Task statement: Which lines below contain "will"? Pull them out.

Stored data entries:
--- START ---
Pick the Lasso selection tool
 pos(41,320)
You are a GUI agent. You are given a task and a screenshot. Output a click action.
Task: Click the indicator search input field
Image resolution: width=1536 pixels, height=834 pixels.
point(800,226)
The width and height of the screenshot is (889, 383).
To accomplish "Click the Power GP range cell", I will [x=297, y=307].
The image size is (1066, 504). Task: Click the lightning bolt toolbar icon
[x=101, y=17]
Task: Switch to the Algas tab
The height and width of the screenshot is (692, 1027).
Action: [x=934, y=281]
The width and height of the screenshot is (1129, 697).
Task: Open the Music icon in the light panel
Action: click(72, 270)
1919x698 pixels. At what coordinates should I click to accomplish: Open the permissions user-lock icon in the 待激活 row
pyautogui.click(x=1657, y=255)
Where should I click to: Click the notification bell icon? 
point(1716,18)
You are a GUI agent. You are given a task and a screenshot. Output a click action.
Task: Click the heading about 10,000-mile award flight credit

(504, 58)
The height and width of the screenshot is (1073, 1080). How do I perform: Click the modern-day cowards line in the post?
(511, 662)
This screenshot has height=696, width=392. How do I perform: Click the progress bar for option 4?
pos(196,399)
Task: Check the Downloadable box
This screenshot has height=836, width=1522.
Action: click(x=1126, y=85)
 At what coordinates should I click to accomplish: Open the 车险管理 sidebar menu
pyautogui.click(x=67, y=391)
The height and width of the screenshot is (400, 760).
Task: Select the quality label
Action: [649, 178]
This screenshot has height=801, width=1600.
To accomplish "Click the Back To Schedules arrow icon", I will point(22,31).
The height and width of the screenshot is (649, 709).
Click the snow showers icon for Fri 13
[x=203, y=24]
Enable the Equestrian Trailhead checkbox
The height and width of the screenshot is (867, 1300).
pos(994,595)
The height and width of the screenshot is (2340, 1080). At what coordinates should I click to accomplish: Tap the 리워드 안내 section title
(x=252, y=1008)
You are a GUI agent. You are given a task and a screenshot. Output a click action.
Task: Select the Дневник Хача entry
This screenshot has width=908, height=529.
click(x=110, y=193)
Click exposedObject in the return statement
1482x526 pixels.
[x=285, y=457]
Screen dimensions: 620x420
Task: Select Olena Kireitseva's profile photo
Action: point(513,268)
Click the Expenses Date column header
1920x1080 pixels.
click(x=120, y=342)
--- END ---
Output of the task:
To accomplish "Click the Power GP range cell", I will [x=297, y=307].
To accomplish "Click the Back To Schedules arrow icon", I will point(22,31).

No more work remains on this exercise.